1. Leslie R. Caldwell, Assistant Attorney Gen., U.S. Dep’t of Justice, Remarks at New York University Law School’s Program on Corporate Compliance and Enforcement (April 17, 2015).

2. Id.

3. Leslie R. Caldwell Assistant Attorney Gen., U.S. Department of Justice, Remarks at the Compliance Week Conference (May 19, 2015).

4. Id.

5. Id.

6. Roger Hamilton-Martin, “Leslie Caldwell: ‘deconfliction’ requests should be rare,” GLOBAL INVESTIGATIONS REVIEW (April 28, 2016).

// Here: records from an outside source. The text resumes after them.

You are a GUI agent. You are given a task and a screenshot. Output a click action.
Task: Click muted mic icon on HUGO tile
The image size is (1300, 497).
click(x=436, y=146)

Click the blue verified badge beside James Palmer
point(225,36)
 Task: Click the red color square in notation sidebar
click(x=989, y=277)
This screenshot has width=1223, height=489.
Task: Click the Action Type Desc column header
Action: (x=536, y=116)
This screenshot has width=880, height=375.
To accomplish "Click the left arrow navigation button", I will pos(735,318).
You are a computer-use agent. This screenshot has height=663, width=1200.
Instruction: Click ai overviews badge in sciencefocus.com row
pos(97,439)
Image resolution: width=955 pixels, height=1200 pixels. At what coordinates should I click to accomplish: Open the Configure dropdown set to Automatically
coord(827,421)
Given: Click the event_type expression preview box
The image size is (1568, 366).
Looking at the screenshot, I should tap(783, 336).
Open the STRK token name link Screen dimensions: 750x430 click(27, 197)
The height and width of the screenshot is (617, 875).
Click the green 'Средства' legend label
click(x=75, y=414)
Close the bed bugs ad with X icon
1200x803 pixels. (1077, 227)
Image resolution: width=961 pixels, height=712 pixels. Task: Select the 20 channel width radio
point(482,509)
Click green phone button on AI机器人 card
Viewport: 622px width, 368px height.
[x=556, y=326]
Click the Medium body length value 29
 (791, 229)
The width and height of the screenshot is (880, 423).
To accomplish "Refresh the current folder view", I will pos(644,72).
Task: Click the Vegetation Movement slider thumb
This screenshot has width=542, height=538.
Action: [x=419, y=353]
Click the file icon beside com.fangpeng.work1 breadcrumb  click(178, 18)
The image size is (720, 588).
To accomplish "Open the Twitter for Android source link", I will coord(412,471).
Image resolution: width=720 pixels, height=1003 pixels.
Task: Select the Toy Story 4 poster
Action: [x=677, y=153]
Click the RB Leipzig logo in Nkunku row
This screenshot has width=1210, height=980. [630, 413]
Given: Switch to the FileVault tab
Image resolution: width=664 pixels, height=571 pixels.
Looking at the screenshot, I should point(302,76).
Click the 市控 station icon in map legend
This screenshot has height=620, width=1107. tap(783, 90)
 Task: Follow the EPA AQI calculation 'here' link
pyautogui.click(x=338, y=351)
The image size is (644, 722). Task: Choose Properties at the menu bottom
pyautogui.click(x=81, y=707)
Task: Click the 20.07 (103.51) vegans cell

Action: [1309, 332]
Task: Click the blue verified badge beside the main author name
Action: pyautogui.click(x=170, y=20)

7. As part of the program, released on April 5, 2016, the Justice Department listed requirements for full cooperation—one of which was “where requested, de-confliction of an internal investigation with the government investigation.” Later, upon request for clarification, a DOJ spokesperson confirmed that “de-confliction” meant a company should ensure it did not interview certain people before the DOJ does in particular circumstances. See U.S. Department of Justice National Security Division, “Guidance Regarding Voluntary Self-Disclosures, Cooperation, and Remediation in Export Control and Sanctions Investigations Involving Business Organizations” (Oct. 2, 2016); see also Adam Dobrik, “ DOJ clears ambiguity in FCPA pilot programme,” GLOBAL INVESTIGATIONS REVIEW (April 14, 2016).

8. United States v. Stein, 435 F. Supp. 2d 330, 340-344 (S.D.N.Y. 2006).

9. Id. aff’d 541 F.3d 130 (2d Cir. 2008).